Task brief: Except for the pictures, write out all the records that follow exactly.

Records for the exercise:
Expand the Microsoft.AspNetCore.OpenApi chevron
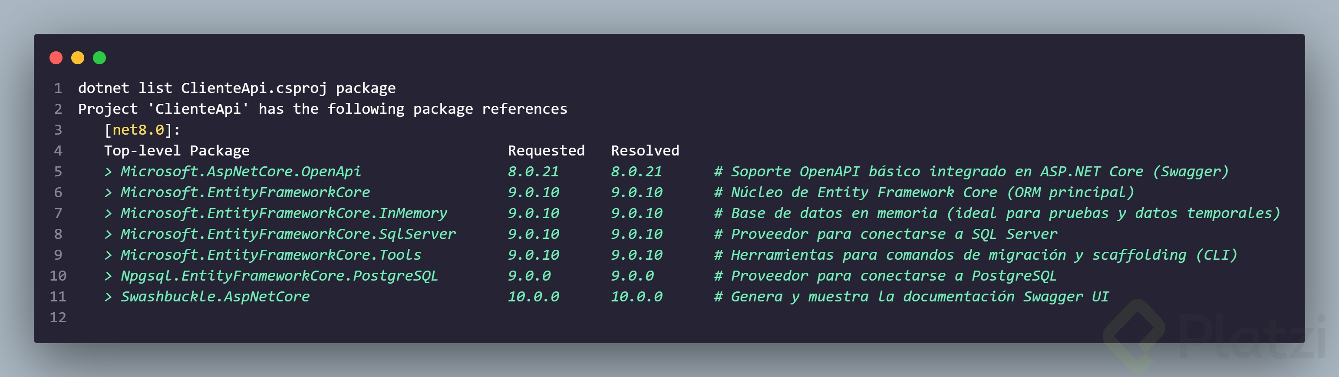The image size is (1339, 377). tap(108, 172)
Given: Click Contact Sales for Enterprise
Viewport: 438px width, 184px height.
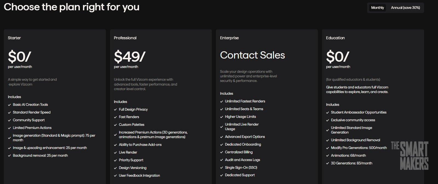Looking at the screenshot, I should click(x=252, y=55).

Response to the exercise:
Expand the Microsoft.AspNetCore.OpenApi chevron
The image size is (1339, 377). tap(108, 172)
Given: Click Contact Sales for Enterprise
Viewport: 438px width, 184px height.
Looking at the screenshot, I should click(x=252, y=55).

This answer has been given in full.